Preparation, Richard reckons, is central to straight shooting. And he doesn’t just mean lessons at the local clay ground during the close season. “Preparation, for me, means everything from making sure your kit suits the conditions, so you’re able to shoot without hindrance, to putting yourself in the right spot to address a bird, whether it is flushed or flighted. Of course, it helps an enormous amount if you can read what the dogs are doing, too.”

Watch the dogs

The dogs… Without them we’d be lost, it would all be impossible. We rely on their noses and athleticism as much as we appreciate their boundless energy and enthusiasm. Terry Behan, BASC East director, remembers well his father’s frequent instructions to “watch the dogs” when he was younger and they’d walk up hedgerows together, their springer hunting methodically for tucked-up game. 

“I’ve learnt over the years,” he said, “that the more in tune you are with your dog, and the better you can read dogs in general, the more successful you will be when rough shooting. By getting to know how a dog’s body language changes when it is onto something, you will be able to anticipate a bird flushing or a rabbit bolting, and that heads up, those few seconds of warning, can make a real difference to both your chances and the bag at the end of the day.”

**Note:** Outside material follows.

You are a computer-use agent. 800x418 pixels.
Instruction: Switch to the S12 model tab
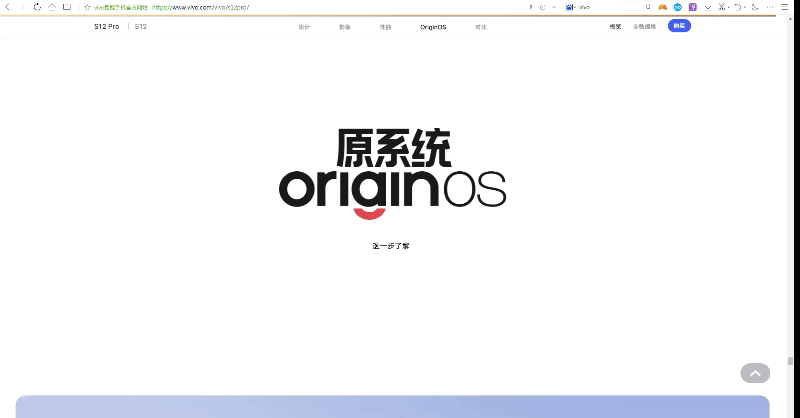pos(141,27)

The right rough shooting dog

Duncan, meanwhile, places great emphasis on choosing the right dog for the job at hand. “There’s nothing worse than a serial runner-in or a dog that valiantly retrieves everyone else’s game for you to carry,” he laughed. “But a good game-finder that can work on its own initiative, and without constant direction, is invaluable.” 

It’s a valid point and relates to two further factors raised by Vicky Chesters, BASC’s social media officer. “If we’re going to give our dogs the best chance of finding shot game, marking it down accurately is vital,” she offered. “Watch any good Shot and they always prioritise marking a bird down over using another cartridge for a second bird. Besides, poor marking can translate to a long time searching, which can really impact the flow of a day.

“Then, I suppose, it’s all about having the trust in our dogs to do their thing and use their greatest assets,” continued Vicky. “How many times have you watched a dog be pulled away from an area by a handler who is convinced they know better, only for the bird to be picked by another dog from that same spot?”

A game shooter holding a shotgun

A team effort

Of course, ‘rough shooting’ is a nuanced term in that it could mean a dozen Guns walking in a line and covering miles of ground, and it could mean one or two people ambushing splashes and spinneys and seeing what happens. Still, you might argue that working well with other people is critical. And Richard wouldn’t argue with you. “Interacting with other Guns, the keeper, and anyone who may be beating or picking up,” he added, “is central to the enjoyment and ensuring everything runs as smoothly as it can.

“As far as helping a day run smoothly goes, a good level of fitness shouldn’t be overlooked either. Granted, you should never feel rushed, but you don’t want to be holding people up – or exhausted, puffing and panting when an opportunity does arise.”

The essence of rough shooting

Between Duncan, Richard, Terry and Vicky, a medley of other suggestions were thrown into the melting pot – some serious, some humorous, some unprintable. We discussed the need to respect others’ property when crossing fences or using gates; we reflected on mistakes made – like forgetting a game bag and shooting a hare early doors, a mile from the vehicles; and we got lost for a few minutes in a food-filled reverie, remembering hard-won dishes from seasons past. To me, this is the purest form of sport to be had with a shotgun, and it will always be with great fondness that I look back on the times spent in fine company, with tired legs and dogs, a tin of sandwiches and a flask of tea, chasing a mixed bag for the table.